Cette conversation les mena jusqu’à Monkbarns, où l’Antiquaire eut un sermon à supporter de sa sœur, qui, bien que n’étant pas philosophe, l’attendait sous le portique pour le haranguer. « Bon Dieu ! Monkbarns, tout n’est-il pas assez cher, sans que vous fassiez encore augmenter le poisson en donnant à cette effrontée Maggie tout ce qu’elle vous demande ?

— Comment donc, Grizzel ! dit le savant un peu déconcerté de cette attaque imprévue ; je croyais avoir fait un si bon marché.

— Un bon marché ! quand vous lui avez donné plus de la moitié de ce qu’elle en demandait ! Si vous voulez faire la ménagère et acheter le poisson vous-même, il ne faut jamais offrir plus d’un quart.
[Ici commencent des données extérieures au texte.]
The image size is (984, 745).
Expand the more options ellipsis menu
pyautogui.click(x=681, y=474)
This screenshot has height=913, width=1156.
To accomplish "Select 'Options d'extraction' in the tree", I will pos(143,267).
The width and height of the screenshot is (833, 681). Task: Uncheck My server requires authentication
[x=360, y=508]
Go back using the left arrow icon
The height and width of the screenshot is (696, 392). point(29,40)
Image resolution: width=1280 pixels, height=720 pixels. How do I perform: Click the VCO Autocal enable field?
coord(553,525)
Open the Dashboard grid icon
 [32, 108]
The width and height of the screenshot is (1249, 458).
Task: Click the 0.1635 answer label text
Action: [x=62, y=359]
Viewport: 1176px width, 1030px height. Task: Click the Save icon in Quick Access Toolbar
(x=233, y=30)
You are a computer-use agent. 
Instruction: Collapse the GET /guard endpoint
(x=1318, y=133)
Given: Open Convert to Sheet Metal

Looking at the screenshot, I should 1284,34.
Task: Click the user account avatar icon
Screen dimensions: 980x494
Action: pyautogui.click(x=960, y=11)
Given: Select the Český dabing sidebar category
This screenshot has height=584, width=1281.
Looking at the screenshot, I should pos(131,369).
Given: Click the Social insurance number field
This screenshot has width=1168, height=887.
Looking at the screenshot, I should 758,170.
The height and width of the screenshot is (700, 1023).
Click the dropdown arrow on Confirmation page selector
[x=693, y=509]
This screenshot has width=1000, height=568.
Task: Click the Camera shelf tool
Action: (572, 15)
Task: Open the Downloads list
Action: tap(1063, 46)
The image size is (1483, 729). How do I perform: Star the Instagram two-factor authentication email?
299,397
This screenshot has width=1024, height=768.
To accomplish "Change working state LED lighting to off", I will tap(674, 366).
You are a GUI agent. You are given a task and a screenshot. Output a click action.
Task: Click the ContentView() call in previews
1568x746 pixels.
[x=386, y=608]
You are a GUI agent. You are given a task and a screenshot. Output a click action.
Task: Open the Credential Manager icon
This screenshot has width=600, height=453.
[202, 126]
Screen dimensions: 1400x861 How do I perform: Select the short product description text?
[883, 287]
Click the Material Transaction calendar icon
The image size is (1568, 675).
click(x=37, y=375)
Et puis l’impudente n’a-t-elle pas eu le front de venir me demander un petit verre d’eau-de-vie ! mais je vous assure que Jenny et moi l’avons arrangée !…

— Vraiment, dit Oldbuck, en jetant un regard de côté sur son compagnon, je crois que nous devons bénir le sort propice qui nous a fait échapper à l’inconvénient d’entendre cette dispute. Allons, Grizzel, j’ai eu tort une fois dans ma vie : Ultra crepidam[9], j’en conviens franchement ; mais nargue de la dépense. Les soucis tueraient un chat ; nous mangerons le poisson, quel que soit son prix. Et puis, Lovel, il faut que vous sachiez que je vous ai prié de rester aujourd’hui, parce que nous avons un peu meilleure chère que de coutume, hier ayant été un jour de gala. Je préfère le lendemain d’une fête à la fête elle-même. J’aime les analecta, les collectanea[10], si je puis les appeler ainsi, du dîner de la veille qu’on ressert dans ces occasions. Allons, vous voyez que voilà Jenny qui va sonner la cloche. »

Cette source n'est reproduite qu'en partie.